Mgr Ducange Sylvain, un vrai fils de Don Bosco et de l’Église
📅 Texte publié le mardi 8 juin 2021
J’ai atteint ces âges où les précieuses amitiés cultivées pendant les années de formation académique semblent me déserter. Des amis s’établissent dans des contrées éloignées de la mienne. D’autres ont désormais un quotidien qui, sans les rendre paresseux, ralentit le rythme de leurs activités et diminue le nombre de leurs échanges avec d’autres. Pourtant il existe encore des amis qui me sont restés proches et dont la chaleur continue à s’irradier du brasier de nos rencontres, des contacts sur les réseaux sociaux, des coups de téléphone pour échanger des nouvelles et des réminiscences des jours d’antan, pour partager la joie des réussites ou se donner réciproquement des conseils.
Voir partir un de ces amis soulève en moi un sentiment d’angoissante tristesse que mes tripes et mon cœur n’arrivent pas souvent à départager. Mgr Ducange Sylvain était un de ces amis. Et il est retourné, ce mardi 8 juin, vers ce Père qu’il servait avec fidélité et avec cet esprit typique des fils de Jean Bosco. Il a été terrassé, comme tant d’autres en Haïti ces derniers jour, par ce « mal-pichon », devenu un diabolique globe-trotter depuis plus de 18 mois.
Nos amitiés remontent à plus de 40 ans. Nous nous retrouvions au complexe Dominique Savio qui abritaient, en plus du Collège, le petit séminaire et le post-noviciat. Nous caressions alors le même idéal, celui de se mettre au service exclusif du Christ en suivant les jalons laissés par Saint Jean Bosco. A une bifurcation, nous avons pris des voies différentes.
Mgr Ducange a suivi toutes les étapes requises par la Constitution salésienne et les règlements de la Société de François de Sales. Il a passé l’étape du noviciat, a suivi des cours de philosophie, fit l’expérience du stage pratique, et a eu sa licence en théologie avant son ordination sacerdotale. Prêtre salésien, on lui confia des grandes responsabilités : il fut professeur, directeur de communauté, membre du conseil provincial, délégué pour la pastorale des jeunes, délégué de formation, provincial avec un mandat qui débuta à un moment de grand désarroi, juste quelques semaines après le tremblement de terre du 12 janvier 2010. À ce titre, il était non seulement chargé de l’épanouissement spirituel des confrères, mais aussi de la reconstruction des maisons effondrées. En 2016, alors qu’il s’apprêtait à suivre une nouvelle obédience au sein de sa congrégation, il obtint la confiance du Pape François qui le nomma Évêque auxiliaire de l’Archidiocèse de Port-au-Prince.

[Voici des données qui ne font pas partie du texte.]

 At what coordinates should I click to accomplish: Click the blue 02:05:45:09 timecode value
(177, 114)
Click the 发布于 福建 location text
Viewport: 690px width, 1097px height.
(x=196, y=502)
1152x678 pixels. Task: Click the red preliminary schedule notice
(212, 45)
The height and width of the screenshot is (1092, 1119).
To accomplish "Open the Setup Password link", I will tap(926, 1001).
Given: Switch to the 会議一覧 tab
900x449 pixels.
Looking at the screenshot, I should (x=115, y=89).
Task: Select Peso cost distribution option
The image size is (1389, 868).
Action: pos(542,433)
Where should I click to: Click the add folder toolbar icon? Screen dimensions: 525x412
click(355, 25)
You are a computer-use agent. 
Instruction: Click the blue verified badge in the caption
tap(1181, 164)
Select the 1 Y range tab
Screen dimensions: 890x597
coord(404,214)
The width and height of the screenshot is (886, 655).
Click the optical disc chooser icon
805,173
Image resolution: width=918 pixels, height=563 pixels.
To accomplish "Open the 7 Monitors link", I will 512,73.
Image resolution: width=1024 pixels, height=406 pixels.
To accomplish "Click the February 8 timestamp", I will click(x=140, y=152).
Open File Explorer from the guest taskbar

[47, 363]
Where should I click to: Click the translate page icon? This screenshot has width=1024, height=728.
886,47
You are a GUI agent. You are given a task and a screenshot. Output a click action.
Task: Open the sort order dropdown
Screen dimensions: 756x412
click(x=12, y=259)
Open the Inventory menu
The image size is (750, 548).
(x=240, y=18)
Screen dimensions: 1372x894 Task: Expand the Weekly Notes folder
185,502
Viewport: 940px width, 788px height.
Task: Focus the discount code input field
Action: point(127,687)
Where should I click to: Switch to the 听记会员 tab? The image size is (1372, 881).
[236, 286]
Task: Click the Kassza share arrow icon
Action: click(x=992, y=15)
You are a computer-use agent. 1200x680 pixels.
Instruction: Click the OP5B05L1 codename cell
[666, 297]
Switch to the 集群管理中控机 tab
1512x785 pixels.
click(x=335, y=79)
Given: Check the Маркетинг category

Quoique vivant à des distances l’un de l’autre, notre amitié ne s’est jamais effritée. On se communiquait au gré du temps disponible de part et d’autre.
Et, entre les communications, je le suivais de loin.
À chaque étape, à chaque responsabilité, il se donnait entièrement avec la boussole de l’Église dans une main, les règlements salésiens dans l’autre, les préceptes évangéliques gravés dans le cœur et le regard vers Marie. Je me souviens d’une de nos dernières conversations après avoir observé sa présence, non sans crainte, dans plusieurs récentes fêtes patronales en tant que célébrant et prédicateur. Je lui suggérais alors d’exercer un peu plus de prudence car nous vivons dans un monde en proie à une pandémie et qui exige de chacun d’entre nous une grande évaluation de nos interactions. Il m’avait alors répondu, sans hésitation :
« Jean, c’est mon travail, c’est mon apostolat et c’est la tâche que l’Église me confie. »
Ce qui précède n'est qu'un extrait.